PROBLEM —
From the fusion energy article, print the passage that begins with the words containing "The new facility" and ends with "more than £10m.".

EXTRACTED TEXT below:

British expertise helps harness the power of a star
UKAEAOverwhelming interest in part of the UK's world-leading research into near-unlimited clean energy has led to the creation of the first ever technical support centre.
The Diagnostics Innovation Centre of Excellence (DICE) specialises in live analysis of plasma - a hot gas that enables small particles involved in nuclear fusion to join together.
The new facility in Culham, Oxfordshire, which has been at the cutting-edge of global research into fusion - the same energy process that powers stars - for the past six decades.
It has been created in response to the number of external contracts the UK Atomic Energy Agency's (UKAEA) diagnostics team was already earning from firm's across the globe.
The centre's creation was primarily funded by these contracts, which are already valued at more than £10m.
It is the first time a dedicated facility specialising in diagnostic technology has been established anywhere in the world.
UKAEAScientists say nuclear fusion has the potential of virtually unlimited supplies of low-carbon, low-radiation energy.

End of EXTRACTED TEXT.
INFORMATION PROVIDED below:

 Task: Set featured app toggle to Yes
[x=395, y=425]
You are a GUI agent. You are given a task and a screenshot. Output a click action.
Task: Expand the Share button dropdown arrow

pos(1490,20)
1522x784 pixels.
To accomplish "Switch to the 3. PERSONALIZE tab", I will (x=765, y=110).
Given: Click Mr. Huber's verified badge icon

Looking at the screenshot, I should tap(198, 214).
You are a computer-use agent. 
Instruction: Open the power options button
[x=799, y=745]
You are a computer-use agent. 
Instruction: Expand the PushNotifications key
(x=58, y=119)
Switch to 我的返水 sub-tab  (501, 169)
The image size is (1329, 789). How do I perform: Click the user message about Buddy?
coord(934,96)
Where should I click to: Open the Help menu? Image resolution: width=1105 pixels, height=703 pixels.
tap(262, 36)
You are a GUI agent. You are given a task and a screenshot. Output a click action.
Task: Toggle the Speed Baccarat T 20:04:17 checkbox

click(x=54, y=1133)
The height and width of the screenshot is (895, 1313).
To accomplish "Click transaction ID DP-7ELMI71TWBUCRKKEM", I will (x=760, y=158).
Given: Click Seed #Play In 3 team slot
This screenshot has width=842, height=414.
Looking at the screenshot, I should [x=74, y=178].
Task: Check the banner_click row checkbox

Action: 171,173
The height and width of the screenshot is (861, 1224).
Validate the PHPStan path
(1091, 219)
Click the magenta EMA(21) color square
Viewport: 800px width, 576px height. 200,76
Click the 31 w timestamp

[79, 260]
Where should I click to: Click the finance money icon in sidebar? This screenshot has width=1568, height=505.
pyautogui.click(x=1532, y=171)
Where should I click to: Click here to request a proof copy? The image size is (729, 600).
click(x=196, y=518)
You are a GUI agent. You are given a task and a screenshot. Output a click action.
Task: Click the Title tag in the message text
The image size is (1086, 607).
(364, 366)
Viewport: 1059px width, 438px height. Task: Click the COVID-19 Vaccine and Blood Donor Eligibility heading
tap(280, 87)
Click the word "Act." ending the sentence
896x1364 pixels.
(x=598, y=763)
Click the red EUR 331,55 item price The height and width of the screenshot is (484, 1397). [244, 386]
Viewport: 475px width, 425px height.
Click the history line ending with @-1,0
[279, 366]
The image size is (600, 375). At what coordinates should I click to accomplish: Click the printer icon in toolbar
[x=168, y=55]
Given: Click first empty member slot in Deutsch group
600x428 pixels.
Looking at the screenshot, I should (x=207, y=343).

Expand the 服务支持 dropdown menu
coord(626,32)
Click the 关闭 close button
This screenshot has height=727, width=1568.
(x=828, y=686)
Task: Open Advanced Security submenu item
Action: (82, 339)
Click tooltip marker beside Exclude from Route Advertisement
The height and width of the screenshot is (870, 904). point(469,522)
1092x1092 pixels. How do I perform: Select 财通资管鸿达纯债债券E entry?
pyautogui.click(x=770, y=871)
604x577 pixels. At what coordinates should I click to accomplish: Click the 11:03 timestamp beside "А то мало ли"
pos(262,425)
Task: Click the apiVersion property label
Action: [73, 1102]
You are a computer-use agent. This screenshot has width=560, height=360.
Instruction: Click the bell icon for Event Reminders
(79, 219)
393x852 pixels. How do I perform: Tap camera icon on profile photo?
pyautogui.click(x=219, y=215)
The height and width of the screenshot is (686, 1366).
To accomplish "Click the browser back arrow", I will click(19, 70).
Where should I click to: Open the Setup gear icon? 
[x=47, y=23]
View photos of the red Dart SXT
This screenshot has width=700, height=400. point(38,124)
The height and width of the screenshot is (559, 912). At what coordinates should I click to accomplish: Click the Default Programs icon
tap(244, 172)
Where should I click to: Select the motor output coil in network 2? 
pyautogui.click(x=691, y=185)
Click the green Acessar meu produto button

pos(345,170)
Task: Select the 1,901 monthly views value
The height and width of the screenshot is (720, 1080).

End of INFORMATION PROVIDED.

TASK OUTPUT —
The new facility in Culham, Oxfordshire, which has been at the cutting-edge of global research into fusion - the same energy process that powers stars - for the past six decades.
It has been created in response to the number of external contracts the UK Atomic Energy Agency's (UKAEA) diagnostics team was already earning from firm's across the globe.
The centre's creation was primarily funded by these contracts, which are already valued at more than £10m.